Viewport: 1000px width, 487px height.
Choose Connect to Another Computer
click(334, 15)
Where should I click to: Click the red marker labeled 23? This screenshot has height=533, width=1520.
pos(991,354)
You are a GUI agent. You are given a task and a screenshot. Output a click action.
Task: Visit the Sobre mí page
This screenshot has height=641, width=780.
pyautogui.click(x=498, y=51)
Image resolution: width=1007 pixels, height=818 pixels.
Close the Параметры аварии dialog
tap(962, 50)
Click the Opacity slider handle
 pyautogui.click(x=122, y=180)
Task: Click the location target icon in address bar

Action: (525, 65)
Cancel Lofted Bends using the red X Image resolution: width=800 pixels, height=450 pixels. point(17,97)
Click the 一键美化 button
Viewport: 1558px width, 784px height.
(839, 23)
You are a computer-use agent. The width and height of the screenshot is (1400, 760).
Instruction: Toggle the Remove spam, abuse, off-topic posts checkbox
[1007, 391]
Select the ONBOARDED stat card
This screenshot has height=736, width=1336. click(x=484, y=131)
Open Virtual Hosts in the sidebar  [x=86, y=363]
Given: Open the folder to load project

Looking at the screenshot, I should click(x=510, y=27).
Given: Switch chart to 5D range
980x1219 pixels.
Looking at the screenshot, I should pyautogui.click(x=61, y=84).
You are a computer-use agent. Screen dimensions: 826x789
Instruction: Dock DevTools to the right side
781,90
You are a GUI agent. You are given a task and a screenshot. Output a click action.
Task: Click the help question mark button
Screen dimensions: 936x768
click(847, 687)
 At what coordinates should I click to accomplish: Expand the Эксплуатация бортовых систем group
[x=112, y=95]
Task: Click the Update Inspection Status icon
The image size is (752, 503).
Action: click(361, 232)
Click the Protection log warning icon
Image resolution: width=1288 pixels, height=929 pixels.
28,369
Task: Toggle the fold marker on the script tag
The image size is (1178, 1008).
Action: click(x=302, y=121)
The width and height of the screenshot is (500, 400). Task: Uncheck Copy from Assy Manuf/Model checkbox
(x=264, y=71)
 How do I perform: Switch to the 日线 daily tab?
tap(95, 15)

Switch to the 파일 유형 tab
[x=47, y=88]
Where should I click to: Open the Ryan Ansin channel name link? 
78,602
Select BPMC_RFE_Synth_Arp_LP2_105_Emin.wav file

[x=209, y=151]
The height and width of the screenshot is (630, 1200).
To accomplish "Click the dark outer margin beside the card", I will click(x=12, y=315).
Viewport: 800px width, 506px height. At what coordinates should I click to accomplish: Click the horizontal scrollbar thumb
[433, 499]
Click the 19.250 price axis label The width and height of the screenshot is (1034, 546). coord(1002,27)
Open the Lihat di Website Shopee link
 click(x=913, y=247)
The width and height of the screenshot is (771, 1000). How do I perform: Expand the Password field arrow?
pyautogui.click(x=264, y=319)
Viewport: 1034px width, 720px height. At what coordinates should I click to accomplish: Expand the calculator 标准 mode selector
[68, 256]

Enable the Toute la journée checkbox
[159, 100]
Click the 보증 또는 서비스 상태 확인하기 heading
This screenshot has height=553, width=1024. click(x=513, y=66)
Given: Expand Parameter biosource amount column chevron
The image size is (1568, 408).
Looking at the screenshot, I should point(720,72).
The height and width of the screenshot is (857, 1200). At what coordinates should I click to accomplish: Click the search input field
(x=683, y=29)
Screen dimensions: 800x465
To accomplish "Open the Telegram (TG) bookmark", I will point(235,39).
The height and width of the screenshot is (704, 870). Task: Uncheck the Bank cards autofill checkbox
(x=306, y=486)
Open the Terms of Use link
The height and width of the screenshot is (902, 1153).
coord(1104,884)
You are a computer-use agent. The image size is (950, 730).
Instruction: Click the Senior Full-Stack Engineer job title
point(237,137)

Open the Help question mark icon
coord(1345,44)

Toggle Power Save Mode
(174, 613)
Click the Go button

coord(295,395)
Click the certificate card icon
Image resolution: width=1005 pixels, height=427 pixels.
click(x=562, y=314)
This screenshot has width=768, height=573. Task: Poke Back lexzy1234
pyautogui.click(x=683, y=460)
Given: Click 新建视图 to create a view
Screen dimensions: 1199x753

ACTION ITEM
The whole listing above needs to be written out exactly.

RESULT
Viewport: 1000px width, 487px height.
Choose Connect to Another Computer
click(334, 15)
Where should I click to: Click the red marker labeled 23? This screenshot has height=533, width=1520.
pos(991,354)
You are a GUI agent. You are given a task and a screenshot. Output a click action.
Task: Visit the Sobre mí page
This screenshot has height=641, width=780.
pyautogui.click(x=498, y=51)
Image resolution: width=1007 pixels, height=818 pixels.
Close the Параметры аварии dialog
tap(962, 50)
Click the Opacity slider handle
 pyautogui.click(x=122, y=180)
Task: Click the location target icon in address bar

Action: (525, 65)
Cancel Lofted Bends using the red X Image resolution: width=800 pixels, height=450 pixels. point(17,97)
Click the 一键美化 button
Viewport: 1558px width, 784px height.
(839, 23)
You are a computer-use agent. The width and height of the screenshot is (1400, 760).
Instruction: Toggle the Remove spam, abuse, off-topic posts checkbox
[1007, 391]
Select the ONBOARDED stat card
This screenshot has height=736, width=1336. click(x=484, y=131)
Open Virtual Hosts in the sidebar  [x=86, y=363]
Given: Open the folder to load project

Looking at the screenshot, I should click(x=510, y=27).
Given: Switch chart to 5D range
980x1219 pixels.
Looking at the screenshot, I should pyautogui.click(x=61, y=84).
You are a computer-use agent. Screen dimensions: 826x789
Instruction: Dock DevTools to the right side
781,90
You are a GUI agent. You are given a task and a screenshot. Output a click action.
Task: Click the help question mark button
Screen dimensions: 936x768
click(847, 687)
 At what coordinates should I click to accomplish: Expand the Эксплуатация бортовых систем group
[x=112, y=95]
Task: Click the Update Inspection Status icon
The image size is (752, 503).
Action: click(361, 232)
Click the Protection log warning icon
Image resolution: width=1288 pixels, height=929 pixels.
28,369
Task: Toggle the fold marker on the script tag
The image size is (1178, 1008).
Action: click(x=302, y=121)
The width and height of the screenshot is (500, 400). Task: Uncheck Copy from Assy Manuf/Model checkbox
(x=264, y=71)
 How do I perform: Switch to the 日线 daily tab?
tap(95, 15)

Switch to the 파일 유형 tab
[x=47, y=88]
Where should I click to: Open the Ryan Ansin channel name link? 
78,602
Select BPMC_RFE_Synth_Arp_LP2_105_Emin.wav file

[x=209, y=151]
The height and width of the screenshot is (630, 1200).
To accomplish "Click the dark outer margin beside the card", I will click(x=12, y=315).
Viewport: 800px width, 506px height. At what coordinates should I click to accomplish: Click the horizontal scrollbar thumb
[433, 499]
Click the 19.250 price axis label The width and height of the screenshot is (1034, 546). coord(1002,27)
Open the Lihat di Website Shopee link
 click(x=913, y=247)
The width and height of the screenshot is (771, 1000). How do I perform: Expand the Password field arrow?
pyautogui.click(x=264, y=319)
Viewport: 1034px width, 720px height. At what coordinates should I click to accomplish: Expand the calculator 标准 mode selector
[68, 256]

Enable the Toute la journée checkbox
[159, 100]
Click the 보증 또는 서비스 상태 확인하기 heading
This screenshot has height=553, width=1024. click(x=513, y=66)
Given: Expand Parameter biosource amount column chevron
The image size is (1568, 408).
Looking at the screenshot, I should point(720,72).
The height and width of the screenshot is (857, 1200). At what coordinates should I click to accomplish: Click the search input field
(x=683, y=29)
Screen dimensions: 800x465
To accomplish "Open the Telegram (TG) bookmark", I will point(235,39).
The height and width of the screenshot is (704, 870). Task: Uncheck the Bank cards autofill checkbox
(x=306, y=486)
Open the Terms of Use link
The height and width of the screenshot is (902, 1153).
coord(1104,884)
You are a computer-use agent. The image size is (950, 730).
Instruction: Click the Senior Full-Stack Engineer job title
point(237,137)

Open the Help question mark icon
coord(1345,44)

Toggle Power Save Mode
(174, 613)
Click the Go button

coord(295,395)
Click the certificate card icon
Image resolution: width=1005 pixels, height=427 pixels.
click(x=562, y=314)
This screenshot has width=768, height=573. Task: Poke Back lexzy1234
pyautogui.click(x=683, y=460)
Given: Click 新建视图 to create a view
Screen dimensions: 1199x753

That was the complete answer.